Talend Studio is a development environment for creating ETL, API, and application integration solutions using a graphical user interface. It bundles hundreds of prebuilt components and connectors, lets you design solutions with a drag-and-drop interface, and then generates code that runs natively on your platform.
Of course, piping the data to its destination is only half the battle. The other half is analyzing and reporting on it, and that’s where Looker comes in. The new Block quickly gets you up and running with analytics in Looker based on the schemas produced by Talend Studio.
Data quality metrics that matter
Specifically, the Block uses data from the Talend data quality data mart, a subject-oriented subset of a data warehouse that contains data quality analysis results from Talend data profiling. The new Block provides a “getting started” template to create a set of key metrics for exploration, and a dashboard that displays measurements for six data quality dimensions. As defined by the Data Management Association of the UK, those dimensions are:
- Completeness: The proportion of data stored against the potential for 100%
- Timeliness: The degree to which data represent reality from the required point in time
- Validity: The degree to which data conforms to the syntax (format, type, or range) of its definition
- Accuracy: The degree to which data correctly describes the real-world object or event being described
- Consistency: The absence of difference, when comparing two or more representations of a thing against a definition
- Uniqueness: Nothing is recorded more than once (based upon how that thing is identified)
It also provides:
- An overall data quality score
- Number of rows processed, passed, and failed in the pipeline
- Data quality score over time
- Data quality score by department
This simple data quality dashboard is a starting point for a more robust dashboard that you can tailor to your organization’s needs, and customize depending on how you want to define data quality rules. Some organizations, for example, might find a 95% rating good enough for one attribute (such as age range) but not good enough for another (date of birth). The final dashboard might weight the various measurements to provide simplified metrics.
How to use the new Looker Block in Talend Studio
Let’s assume we are going to build a data quality dashboard to support the BCBS 239 regulation, which is meant to strengthen banks’ risk data aggregation capabilities and internal risk reporting practices.

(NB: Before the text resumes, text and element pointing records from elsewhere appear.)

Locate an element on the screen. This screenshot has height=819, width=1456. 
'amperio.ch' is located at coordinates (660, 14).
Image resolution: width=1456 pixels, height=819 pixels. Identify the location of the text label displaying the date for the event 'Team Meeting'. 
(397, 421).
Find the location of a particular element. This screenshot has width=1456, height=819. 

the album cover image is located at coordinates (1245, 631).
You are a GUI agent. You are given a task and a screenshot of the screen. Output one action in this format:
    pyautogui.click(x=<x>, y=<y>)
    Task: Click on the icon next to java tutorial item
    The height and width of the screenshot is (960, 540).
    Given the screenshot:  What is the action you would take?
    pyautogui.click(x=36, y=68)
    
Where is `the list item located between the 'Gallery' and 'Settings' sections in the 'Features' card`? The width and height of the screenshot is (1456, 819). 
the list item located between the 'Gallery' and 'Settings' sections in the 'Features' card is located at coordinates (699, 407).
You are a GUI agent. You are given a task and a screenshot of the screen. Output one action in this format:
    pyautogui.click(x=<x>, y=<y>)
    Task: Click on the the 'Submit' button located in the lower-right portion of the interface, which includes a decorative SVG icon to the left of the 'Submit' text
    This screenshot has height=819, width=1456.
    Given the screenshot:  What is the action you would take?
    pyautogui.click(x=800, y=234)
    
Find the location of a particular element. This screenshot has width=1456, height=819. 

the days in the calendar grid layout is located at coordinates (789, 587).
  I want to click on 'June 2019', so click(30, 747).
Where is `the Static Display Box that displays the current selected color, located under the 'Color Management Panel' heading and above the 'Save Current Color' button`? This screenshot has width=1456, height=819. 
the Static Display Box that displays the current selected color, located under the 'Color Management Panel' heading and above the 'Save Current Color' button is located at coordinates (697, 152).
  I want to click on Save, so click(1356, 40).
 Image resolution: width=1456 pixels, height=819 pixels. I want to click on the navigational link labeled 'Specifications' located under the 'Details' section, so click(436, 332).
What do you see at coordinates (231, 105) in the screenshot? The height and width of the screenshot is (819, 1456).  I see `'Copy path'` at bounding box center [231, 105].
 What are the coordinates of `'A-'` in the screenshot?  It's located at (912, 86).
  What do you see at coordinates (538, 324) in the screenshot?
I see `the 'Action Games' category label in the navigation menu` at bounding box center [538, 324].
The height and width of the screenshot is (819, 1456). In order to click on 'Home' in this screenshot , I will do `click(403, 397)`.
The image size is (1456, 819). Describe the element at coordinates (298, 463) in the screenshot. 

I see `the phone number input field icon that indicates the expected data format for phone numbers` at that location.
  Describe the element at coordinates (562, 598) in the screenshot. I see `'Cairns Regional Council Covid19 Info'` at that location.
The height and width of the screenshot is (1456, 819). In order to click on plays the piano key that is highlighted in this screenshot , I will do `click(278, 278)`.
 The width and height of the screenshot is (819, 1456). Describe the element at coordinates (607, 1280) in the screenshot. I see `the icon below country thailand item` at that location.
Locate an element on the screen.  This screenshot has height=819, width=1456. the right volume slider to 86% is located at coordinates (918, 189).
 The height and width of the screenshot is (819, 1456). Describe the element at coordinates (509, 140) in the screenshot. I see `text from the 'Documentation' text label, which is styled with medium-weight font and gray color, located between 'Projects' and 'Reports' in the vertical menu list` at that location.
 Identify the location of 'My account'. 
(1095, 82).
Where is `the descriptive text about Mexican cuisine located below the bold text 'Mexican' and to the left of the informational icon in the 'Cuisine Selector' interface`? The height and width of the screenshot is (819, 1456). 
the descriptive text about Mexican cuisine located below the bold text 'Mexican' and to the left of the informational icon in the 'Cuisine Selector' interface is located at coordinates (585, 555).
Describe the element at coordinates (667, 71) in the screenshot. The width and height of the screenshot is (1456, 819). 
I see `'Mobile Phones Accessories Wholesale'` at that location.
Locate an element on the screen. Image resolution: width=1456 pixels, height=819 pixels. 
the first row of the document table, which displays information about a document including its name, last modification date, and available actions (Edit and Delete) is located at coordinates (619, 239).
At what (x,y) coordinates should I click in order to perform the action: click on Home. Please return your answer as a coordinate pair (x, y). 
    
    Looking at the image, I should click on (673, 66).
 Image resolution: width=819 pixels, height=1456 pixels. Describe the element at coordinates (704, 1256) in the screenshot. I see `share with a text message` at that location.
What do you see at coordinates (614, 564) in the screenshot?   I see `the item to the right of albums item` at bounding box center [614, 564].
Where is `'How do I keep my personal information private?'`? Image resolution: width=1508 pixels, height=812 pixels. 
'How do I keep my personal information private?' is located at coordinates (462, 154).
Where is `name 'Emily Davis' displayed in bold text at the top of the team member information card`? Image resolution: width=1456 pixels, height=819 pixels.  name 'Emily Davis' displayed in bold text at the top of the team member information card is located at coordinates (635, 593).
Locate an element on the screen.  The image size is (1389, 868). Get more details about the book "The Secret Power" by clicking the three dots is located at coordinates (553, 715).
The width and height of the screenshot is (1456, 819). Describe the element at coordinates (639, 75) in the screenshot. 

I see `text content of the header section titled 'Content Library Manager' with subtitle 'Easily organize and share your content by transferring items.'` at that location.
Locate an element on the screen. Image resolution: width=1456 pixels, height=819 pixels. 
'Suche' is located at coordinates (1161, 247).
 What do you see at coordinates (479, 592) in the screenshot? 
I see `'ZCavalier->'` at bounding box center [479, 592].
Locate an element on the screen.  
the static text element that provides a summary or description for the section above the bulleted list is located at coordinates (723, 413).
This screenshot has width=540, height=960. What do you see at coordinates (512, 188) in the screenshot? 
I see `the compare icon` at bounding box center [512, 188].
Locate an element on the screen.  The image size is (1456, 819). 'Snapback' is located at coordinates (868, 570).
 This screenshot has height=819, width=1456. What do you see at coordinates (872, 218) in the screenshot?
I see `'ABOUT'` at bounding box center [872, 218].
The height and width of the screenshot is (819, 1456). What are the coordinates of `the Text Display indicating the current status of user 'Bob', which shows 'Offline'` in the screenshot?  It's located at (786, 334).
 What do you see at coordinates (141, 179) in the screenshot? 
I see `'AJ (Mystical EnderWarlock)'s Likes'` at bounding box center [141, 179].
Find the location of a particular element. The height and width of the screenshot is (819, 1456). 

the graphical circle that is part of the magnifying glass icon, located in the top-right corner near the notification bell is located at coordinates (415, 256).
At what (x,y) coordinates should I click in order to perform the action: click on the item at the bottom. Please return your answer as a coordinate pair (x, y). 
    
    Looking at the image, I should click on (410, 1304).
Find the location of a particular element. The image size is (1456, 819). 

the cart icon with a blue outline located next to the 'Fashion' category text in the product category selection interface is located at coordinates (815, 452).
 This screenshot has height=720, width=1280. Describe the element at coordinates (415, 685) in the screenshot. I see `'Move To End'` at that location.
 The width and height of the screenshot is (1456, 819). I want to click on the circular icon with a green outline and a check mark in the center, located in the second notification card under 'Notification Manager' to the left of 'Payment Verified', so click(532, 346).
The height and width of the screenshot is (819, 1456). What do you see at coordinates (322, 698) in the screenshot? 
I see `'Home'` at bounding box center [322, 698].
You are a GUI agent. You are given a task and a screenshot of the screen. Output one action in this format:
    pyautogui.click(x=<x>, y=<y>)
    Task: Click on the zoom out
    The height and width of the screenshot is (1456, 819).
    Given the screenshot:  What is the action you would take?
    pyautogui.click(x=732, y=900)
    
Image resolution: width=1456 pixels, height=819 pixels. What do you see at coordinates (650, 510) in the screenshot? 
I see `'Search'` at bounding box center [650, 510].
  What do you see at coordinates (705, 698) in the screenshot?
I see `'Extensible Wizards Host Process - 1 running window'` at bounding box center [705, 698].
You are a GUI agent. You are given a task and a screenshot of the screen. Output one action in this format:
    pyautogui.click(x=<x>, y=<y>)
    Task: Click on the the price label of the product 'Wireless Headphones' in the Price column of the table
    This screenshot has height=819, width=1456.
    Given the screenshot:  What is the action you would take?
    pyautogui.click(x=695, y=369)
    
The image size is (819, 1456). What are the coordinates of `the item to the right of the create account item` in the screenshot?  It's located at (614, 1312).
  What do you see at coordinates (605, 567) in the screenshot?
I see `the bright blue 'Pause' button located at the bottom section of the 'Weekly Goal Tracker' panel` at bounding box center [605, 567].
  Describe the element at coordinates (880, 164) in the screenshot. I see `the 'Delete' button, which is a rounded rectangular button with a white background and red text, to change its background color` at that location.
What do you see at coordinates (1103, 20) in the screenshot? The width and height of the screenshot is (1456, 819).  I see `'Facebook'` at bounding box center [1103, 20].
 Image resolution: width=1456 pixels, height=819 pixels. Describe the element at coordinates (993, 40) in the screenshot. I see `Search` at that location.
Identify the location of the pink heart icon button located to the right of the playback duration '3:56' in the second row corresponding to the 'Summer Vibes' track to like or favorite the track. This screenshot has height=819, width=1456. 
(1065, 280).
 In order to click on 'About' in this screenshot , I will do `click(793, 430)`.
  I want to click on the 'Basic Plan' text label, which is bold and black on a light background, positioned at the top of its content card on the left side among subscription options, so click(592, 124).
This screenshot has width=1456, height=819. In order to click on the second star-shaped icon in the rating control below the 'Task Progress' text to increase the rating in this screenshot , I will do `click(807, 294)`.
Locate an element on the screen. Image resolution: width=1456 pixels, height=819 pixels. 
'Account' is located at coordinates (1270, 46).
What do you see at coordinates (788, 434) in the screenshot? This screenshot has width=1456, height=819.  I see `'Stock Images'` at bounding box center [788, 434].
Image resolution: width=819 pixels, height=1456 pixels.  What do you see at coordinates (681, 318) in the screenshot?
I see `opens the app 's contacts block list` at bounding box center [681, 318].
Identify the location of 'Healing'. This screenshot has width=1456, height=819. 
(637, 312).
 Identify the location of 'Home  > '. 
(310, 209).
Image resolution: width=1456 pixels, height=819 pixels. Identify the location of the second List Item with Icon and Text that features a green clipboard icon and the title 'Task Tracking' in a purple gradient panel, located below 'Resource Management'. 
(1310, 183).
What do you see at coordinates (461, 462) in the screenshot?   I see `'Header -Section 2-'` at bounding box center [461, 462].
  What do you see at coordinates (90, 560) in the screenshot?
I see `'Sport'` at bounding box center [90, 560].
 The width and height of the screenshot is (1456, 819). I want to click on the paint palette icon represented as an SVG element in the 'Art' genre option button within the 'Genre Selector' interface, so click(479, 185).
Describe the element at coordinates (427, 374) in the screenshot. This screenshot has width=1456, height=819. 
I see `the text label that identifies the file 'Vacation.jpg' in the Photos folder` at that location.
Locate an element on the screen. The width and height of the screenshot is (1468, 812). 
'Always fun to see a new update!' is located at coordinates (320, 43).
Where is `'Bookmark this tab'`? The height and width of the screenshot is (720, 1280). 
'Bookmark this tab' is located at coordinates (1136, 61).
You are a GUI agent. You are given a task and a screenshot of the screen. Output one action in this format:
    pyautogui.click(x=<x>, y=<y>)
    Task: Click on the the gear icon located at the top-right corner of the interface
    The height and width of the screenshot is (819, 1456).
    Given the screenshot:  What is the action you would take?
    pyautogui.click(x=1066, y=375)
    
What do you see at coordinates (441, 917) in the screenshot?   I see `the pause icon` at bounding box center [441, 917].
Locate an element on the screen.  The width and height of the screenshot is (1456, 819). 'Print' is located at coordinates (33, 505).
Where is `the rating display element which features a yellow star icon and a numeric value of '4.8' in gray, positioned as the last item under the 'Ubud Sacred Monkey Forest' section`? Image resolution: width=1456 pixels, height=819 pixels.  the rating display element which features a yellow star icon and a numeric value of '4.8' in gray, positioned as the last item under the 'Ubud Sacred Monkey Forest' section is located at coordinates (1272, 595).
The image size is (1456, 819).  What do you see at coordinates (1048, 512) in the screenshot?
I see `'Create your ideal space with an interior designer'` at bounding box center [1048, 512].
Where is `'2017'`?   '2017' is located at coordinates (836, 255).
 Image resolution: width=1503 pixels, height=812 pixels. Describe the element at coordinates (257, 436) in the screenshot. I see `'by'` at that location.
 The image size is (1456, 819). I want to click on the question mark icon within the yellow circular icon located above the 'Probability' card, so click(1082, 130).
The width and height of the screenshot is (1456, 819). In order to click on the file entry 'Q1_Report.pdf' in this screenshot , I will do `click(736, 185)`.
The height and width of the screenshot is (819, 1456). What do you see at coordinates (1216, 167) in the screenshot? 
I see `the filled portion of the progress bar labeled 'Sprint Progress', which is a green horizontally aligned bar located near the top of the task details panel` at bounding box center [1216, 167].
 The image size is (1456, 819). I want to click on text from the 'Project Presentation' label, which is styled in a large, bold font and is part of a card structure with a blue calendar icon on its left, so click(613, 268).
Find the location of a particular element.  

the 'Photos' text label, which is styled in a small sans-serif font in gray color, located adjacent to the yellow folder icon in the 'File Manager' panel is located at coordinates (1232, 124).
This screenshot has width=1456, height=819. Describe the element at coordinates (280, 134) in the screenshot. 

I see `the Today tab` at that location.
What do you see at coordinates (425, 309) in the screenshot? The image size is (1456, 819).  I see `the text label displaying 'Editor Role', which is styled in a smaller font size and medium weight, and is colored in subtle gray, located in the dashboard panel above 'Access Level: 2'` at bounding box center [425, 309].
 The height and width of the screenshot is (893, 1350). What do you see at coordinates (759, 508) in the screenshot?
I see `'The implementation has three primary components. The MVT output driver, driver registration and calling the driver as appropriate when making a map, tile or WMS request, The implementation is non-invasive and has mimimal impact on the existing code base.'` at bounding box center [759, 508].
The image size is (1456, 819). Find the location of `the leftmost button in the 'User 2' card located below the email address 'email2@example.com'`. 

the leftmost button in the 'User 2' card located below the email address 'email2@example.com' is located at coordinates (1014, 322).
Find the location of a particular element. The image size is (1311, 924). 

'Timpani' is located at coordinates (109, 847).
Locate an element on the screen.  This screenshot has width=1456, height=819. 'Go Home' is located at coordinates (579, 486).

To achieve this, you would:
- Create an inventory of risk reports that are submitted to the local banking regulator. For example, reports that cover credit risk, market risk, operational risk, and so on.
- Document all the individual attributes that constitute an individual report. For a Credit Risk Report, those attributes would be the value of total loans, OTC derivatives, traded loans, traded bonds, and more.
- Identify the list of applications that are used in the preparation of the risk report.
- Build and execute data quality rules at important points in the data lineage.
- Feed the results of these rules into the Talend data quality mart and use the Looker Block to create a user-friendly dashboard.
Once the dashboard is updated at a regular cadence, you can monitor the data quality metrics. For instance, you can drill into the numbers you see to understand why a data quality score might be low, which rules are causing it, and then work with the application team to fix the issue.
For example, the “Completeness” data quality score in the example above is 51.8%. By drilling down into the score you might find out that this is because, out of the 10 data quality rules, 3 of them have low scores. Investigating further, you might discover that these low scores are because not all loan products were included — because a file wasn’t delivered on time. Now you have the information you need to rectify that low completeness score, and ensure you’re making decisions with accurate data.
Start monitoring your data quality today
To start using the data quality Block for yourself, open a project in Talend Studio and create an analysis to profile a dataset. You might be surprised by how quickly you can access useful metrics.